Only the lines from the one containing "This screenshot has width=1175, height=1036." through the one containing "Click the VinFast LUX A2.0 2020 link" should be printed, exactly as they appear below, with both ends included.

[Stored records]
##############################

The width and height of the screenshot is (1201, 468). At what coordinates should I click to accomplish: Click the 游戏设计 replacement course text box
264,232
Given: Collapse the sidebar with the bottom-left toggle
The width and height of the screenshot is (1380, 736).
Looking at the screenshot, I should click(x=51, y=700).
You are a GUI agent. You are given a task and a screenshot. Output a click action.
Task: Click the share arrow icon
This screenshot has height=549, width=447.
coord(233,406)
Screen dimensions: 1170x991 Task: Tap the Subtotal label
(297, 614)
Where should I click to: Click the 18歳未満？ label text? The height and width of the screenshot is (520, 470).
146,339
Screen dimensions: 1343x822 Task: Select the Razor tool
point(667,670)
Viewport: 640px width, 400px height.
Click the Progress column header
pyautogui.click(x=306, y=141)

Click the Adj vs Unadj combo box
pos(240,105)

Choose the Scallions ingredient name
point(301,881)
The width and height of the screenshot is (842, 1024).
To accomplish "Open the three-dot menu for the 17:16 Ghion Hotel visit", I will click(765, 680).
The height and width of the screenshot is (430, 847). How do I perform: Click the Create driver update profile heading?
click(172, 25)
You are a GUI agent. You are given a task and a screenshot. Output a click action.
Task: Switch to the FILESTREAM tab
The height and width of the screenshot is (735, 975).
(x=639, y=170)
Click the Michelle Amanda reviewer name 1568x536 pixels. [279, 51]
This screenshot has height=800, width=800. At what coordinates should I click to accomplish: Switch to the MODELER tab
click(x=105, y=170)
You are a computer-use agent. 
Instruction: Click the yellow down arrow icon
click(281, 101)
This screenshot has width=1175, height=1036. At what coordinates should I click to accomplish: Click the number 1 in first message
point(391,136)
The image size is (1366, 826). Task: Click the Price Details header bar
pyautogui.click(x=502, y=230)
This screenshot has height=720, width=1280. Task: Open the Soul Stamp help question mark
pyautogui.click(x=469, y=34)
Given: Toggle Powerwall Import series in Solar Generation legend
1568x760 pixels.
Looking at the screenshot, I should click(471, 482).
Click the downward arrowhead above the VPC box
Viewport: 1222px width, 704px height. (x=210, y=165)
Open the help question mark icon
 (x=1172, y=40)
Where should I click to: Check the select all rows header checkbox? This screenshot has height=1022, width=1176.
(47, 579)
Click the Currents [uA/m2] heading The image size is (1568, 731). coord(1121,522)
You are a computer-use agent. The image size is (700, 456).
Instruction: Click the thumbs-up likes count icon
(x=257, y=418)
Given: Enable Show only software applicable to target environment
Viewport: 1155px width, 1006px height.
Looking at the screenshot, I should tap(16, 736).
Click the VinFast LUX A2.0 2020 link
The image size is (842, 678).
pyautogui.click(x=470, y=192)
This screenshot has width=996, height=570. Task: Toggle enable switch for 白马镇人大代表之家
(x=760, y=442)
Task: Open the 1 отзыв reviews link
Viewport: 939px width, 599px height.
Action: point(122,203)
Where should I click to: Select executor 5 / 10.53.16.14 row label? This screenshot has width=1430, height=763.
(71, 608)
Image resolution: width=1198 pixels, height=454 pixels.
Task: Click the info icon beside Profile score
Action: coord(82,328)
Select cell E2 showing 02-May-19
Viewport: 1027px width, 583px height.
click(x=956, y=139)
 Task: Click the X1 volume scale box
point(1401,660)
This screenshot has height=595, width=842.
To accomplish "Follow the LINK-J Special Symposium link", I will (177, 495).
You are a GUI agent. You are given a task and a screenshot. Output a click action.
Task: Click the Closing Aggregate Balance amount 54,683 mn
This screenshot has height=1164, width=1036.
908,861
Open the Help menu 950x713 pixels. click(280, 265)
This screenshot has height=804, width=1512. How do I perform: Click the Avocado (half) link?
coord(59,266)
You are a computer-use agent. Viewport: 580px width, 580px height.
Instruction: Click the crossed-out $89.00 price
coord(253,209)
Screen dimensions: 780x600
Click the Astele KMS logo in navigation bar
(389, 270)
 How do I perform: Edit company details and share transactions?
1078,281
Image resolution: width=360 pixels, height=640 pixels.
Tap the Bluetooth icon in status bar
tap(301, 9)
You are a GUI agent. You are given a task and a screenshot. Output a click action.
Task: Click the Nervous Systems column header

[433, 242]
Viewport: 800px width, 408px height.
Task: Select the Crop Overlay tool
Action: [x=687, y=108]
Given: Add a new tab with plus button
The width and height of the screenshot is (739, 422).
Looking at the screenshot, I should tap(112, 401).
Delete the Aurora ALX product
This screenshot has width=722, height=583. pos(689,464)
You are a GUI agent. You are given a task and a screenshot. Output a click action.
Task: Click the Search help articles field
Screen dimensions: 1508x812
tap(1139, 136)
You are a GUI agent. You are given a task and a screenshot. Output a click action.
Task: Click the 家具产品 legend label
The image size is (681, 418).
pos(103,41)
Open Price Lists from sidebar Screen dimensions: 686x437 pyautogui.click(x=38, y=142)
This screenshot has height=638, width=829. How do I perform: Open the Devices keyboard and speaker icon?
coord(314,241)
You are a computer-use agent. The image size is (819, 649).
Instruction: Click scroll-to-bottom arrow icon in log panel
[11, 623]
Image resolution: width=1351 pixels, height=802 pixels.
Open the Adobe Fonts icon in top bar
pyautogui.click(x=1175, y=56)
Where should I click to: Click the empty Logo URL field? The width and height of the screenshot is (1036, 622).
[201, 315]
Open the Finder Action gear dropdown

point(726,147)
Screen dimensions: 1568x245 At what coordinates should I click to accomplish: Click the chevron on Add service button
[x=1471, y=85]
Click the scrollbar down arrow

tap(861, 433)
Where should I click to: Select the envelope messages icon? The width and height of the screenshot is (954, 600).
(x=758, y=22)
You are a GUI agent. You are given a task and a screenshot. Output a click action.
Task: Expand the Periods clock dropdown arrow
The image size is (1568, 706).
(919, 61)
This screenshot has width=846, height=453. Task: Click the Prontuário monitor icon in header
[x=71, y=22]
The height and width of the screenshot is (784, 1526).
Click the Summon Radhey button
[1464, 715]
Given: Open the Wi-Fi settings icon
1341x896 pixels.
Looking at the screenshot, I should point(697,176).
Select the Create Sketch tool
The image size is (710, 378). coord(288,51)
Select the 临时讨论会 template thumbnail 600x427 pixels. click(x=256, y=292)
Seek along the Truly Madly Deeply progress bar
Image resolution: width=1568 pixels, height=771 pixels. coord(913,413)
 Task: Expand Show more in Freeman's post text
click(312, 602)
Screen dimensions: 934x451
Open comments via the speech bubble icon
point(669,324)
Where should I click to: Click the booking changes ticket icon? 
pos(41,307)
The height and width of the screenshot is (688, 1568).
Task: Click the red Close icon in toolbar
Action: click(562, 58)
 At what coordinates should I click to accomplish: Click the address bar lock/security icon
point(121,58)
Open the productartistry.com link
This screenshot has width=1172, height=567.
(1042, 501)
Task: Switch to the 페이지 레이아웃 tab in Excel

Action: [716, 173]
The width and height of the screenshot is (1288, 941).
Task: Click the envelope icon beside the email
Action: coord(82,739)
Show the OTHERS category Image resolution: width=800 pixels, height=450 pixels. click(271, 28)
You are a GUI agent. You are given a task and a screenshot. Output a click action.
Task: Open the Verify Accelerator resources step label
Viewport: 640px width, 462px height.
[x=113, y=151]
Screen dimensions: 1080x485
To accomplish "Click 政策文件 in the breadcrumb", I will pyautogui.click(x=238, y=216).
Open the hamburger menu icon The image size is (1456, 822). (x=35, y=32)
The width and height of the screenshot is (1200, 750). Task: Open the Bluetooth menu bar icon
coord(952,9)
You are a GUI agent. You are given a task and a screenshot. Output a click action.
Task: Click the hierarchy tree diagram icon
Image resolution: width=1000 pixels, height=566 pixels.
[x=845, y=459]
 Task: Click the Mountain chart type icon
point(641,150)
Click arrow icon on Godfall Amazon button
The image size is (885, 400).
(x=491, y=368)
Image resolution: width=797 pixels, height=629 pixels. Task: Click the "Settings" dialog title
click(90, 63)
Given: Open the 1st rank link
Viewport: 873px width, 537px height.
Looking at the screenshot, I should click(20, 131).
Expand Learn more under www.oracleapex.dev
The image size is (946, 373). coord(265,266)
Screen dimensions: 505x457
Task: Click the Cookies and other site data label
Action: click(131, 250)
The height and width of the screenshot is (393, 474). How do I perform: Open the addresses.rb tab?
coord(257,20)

##############################

• Exercise answer:
This screenshot has width=1175, height=1036. At what coordinates should I click to accomplish: Click the number 1 in first message
point(391,136)
The image size is (1366, 826). Task: Click the Price Details header bar
pyautogui.click(x=502, y=230)
This screenshot has height=720, width=1280. Task: Open the Soul Stamp help question mark
pyautogui.click(x=469, y=34)
Given: Toggle Powerwall Import series in Solar Generation legend
1568x760 pixels.
Looking at the screenshot, I should click(471, 482).
Click the downward arrowhead above the VPC box
Viewport: 1222px width, 704px height. (x=210, y=165)
Open the help question mark icon
 (x=1172, y=40)
Where should I click to: Check the select all rows header checkbox? This screenshot has height=1022, width=1176.
(47, 579)
Click the Currents [uA/m2] heading The image size is (1568, 731). coord(1121,522)
You are a computer-use agent. The image size is (700, 456).
Instruction: Click the thumbs-up likes count icon
(x=257, y=418)
Given: Enable Show only software applicable to target environment
Viewport: 1155px width, 1006px height.
Looking at the screenshot, I should tap(16, 736).
Click the VinFast LUX A2.0 2020 link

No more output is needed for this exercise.